Generally, the large mirror asymmetries were caused by those nuclei where more protons occupy the $s_{1/2}$ orbit near the proton drip line. This also explains that those nuclei have a smaller proton separation energy than the neutron separation energy in their mirror nuclei. The mirror asymmetry known as the Thomas–Ehrman shift [37,38] corresponds to the reduction of the Coulomb energy caused by the spatial expansion of the s-wave proton. The total Hamiltonian, including the Coulomb energies for protons, the single-particle energy shifts resulting from the spin-orbit interaction for both protons and neutrons, and the isospin-nonconserving (INC) forces are usually theoretically discussed to intepret the problems of mirror asymmetry [3]. Thus, the calculation concerning INC forces associated with the $s_{1/2}$ orbit are important to explain the large mirror asymmetry. The quantitative calculation including the $T=1$, $J=2,3$ INC forces by Kaneko and Sun [5] reproduced the results in ${}^{26}$P/${}^{26}$Na.
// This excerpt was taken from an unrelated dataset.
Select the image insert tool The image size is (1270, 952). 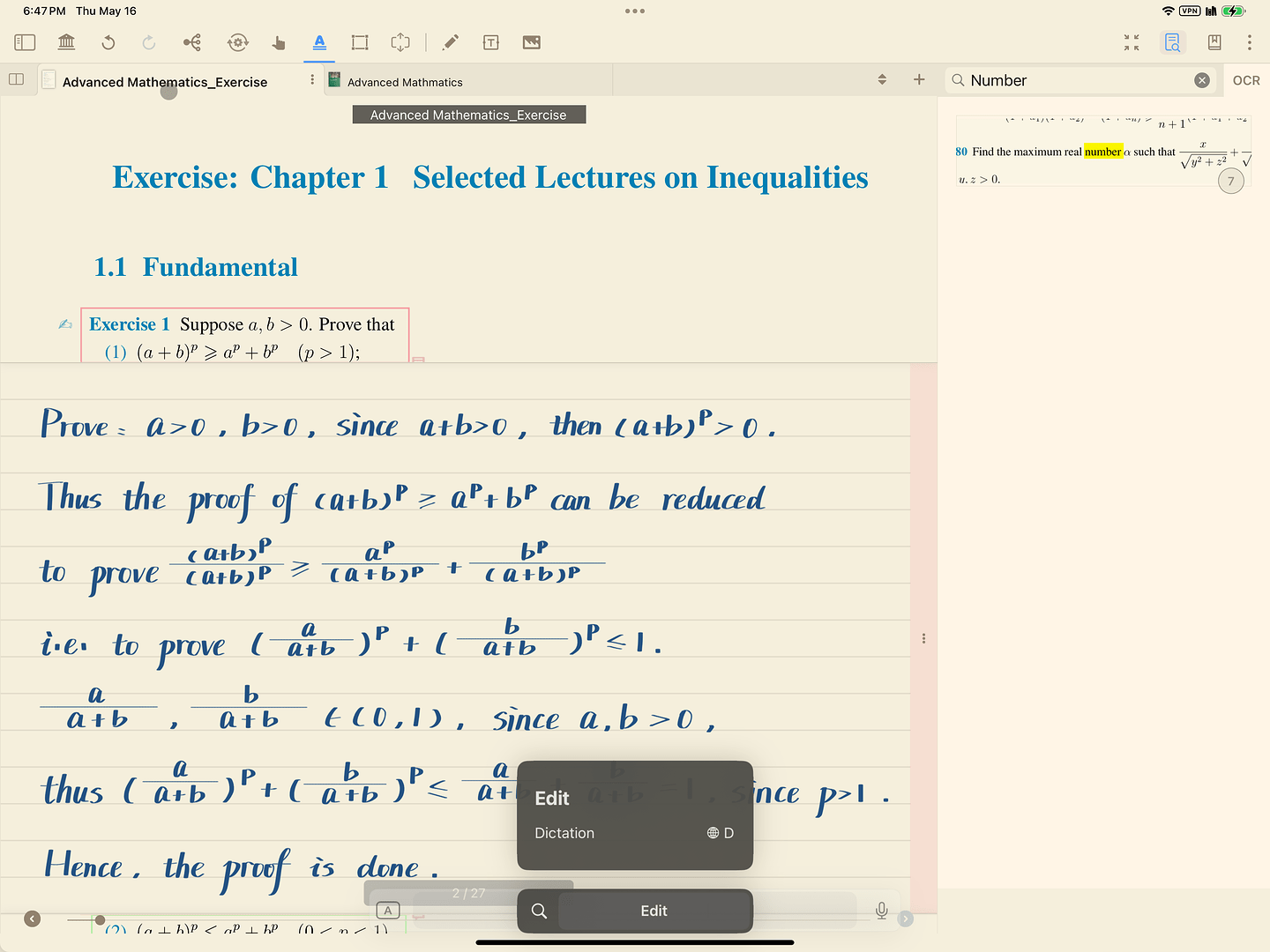pos(532,42)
From the above results, it could be concluded that the Coulomb force acting between protons and other INC forces would lead to an extended proton wave function and give rise to mirror asymmetry when approaching the proton drip line.

4. Conclusions

In the present work, the experiment was carried out using the RIBLL1 facility at HIRFL to study the $\beta$ decays of proton-rich nuclei ${}^{26}$P. The excitation energies and branching ratios of the low-lying proton-bound states were determined. A total of thirteen $\beta$-delayed $\gamma$-ray branches of ${}^{26}$P were identified by five clover-type HPGe detectors. Compared with the information of its mirror nucleus, ${}^{26}$P was investigated for the mirror asymmetries. The mirror asymmetry parameter for the first $2^{+}$ excited state of ${}^{26}$Si and ${}^{26}$Mg extracted from this experiment was deduced to be 46(13)%, which is well reproduced by the shell-model calculations considering the weakly bound effect in both the Hamiltonian and the wave function. Our results and the observation by Pérez-Loureiro [14] support the conclusion that the large mirror asymmetry is close to the proton halo structure in ${}^{26}$P.

We wish to acknowledge the support of the HIRFL operations staff for providing high-quality beams and the effort of the RIBLL1 collaborators in performing the experiment.